My mother was a very good mother, too. Without my father, she alone raised up us three children. There was a bad tradition in the villages: "Only poor people do manual labor. Rich people do not dirty their hands or feet." Those families who had fathers in America were considered rich. Therefore many of my uncles and cousins had no initiative to do labor work or farm work, and yet were not smart or ambitious enough to pursue higher education. My mother had a far better foresight than her peers. She believed that kind of attitude was wrong. She taught us to do every thing we could. "Any productive works are good for us." Ever since we were little kids, we helped wash dished, feed the chickens, tend the hog, carry water from the river, carry water to irrigate the garden vegetables, clean house, etc. We went down to the rice field (full of leaches) to help pump water for irrigation, or to weed. All three of us grew up decent, clean and upright, "smart enough to hold up a pen, and not ashamed to hold the plow." We are far better kids and more successful than any of our cousins. Even my little sister, a city school girl, during the War in the village, she did more farm work and hard labor than my brother or I ever did.

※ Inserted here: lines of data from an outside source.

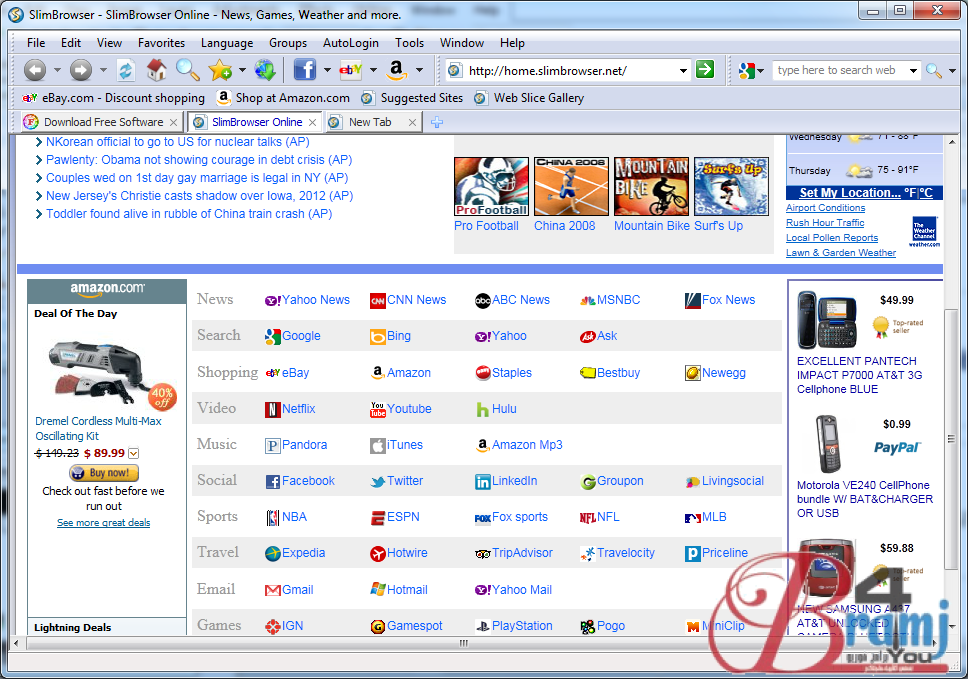Click the Amazon toolbar icon
Viewport: 968px width, 679px height.
coord(396,70)
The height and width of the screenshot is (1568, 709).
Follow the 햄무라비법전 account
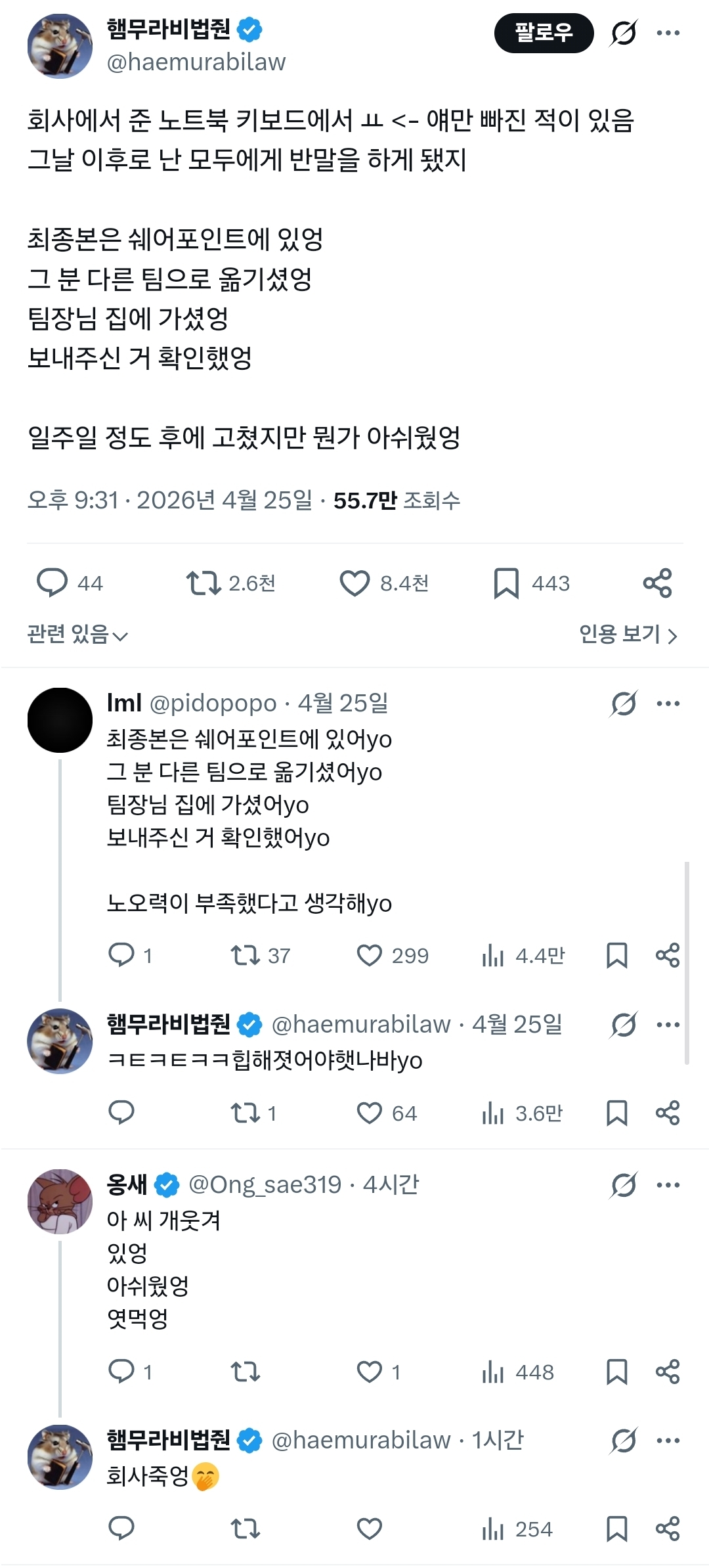coord(544,33)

In Guangzhou, we, with the help of my mother's fifth uncle's family (I-E, Moy), who moved to Guangzhou in the 1910's, lived at No. 20, Nga-Yiu Rear Street in Dungsan District, next door to my mother's cousin's (II-i) wife and two daughters. My brother went to Baat Guei High School. I went to Pui Ching School, my sister went to Guong Dong Elementary School. Within a year, we bought a house and moved to No. 8 of 8, New South Street, Dung Wah Dung Road. It was a solid two-story house, brand new, about 100 yards from the railroad tracks. Since we seldom saw a train or steamboat in our life, it was quite exciting to watch an occasional train passing by every day.

In my words: 

The little sister that did all the farm work was my mother, Julia. I still remember her telling us kids the stories about the leaches in the rice fields.